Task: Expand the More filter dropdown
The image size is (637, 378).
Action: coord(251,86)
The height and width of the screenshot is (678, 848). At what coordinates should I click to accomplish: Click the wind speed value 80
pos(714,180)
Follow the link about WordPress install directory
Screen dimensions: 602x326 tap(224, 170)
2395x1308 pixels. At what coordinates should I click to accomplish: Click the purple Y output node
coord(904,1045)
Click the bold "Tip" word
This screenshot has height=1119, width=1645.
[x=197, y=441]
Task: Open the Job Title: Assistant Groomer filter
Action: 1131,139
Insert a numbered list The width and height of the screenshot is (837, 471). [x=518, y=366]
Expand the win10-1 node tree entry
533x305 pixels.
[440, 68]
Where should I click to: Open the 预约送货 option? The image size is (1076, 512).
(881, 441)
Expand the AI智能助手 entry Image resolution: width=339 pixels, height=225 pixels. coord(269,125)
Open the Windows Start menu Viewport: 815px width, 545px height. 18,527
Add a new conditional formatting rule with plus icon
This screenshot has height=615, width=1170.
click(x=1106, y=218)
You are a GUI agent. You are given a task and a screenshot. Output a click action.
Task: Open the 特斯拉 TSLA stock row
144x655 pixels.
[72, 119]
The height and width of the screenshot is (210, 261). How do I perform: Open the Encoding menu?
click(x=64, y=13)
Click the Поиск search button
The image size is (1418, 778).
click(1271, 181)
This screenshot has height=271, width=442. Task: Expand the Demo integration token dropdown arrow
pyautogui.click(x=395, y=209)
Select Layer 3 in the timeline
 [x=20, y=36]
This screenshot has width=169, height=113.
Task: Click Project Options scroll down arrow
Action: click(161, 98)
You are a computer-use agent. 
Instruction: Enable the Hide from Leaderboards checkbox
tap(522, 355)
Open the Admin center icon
━━━━━━
What to produce ::
Every line from the one containing "This screenshot has height=271, width=442." through the final line of the data above is to be restated word for word, and nothing more.

Written response ::
This screenshot has height=271, width=442. Task: Expand the Demo integration token dropdown arrow
pyautogui.click(x=395, y=209)
Select Layer 3 in the timeline
 [x=20, y=36]
This screenshot has width=169, height=113.
Task: Click Project Options scroll down arrow
Action: click(161, 98)
You are a computer-use agent. 
Instruction: Enable the Hide from Leaderboards checkbox
tap(522, 355)
Open the Admin center icon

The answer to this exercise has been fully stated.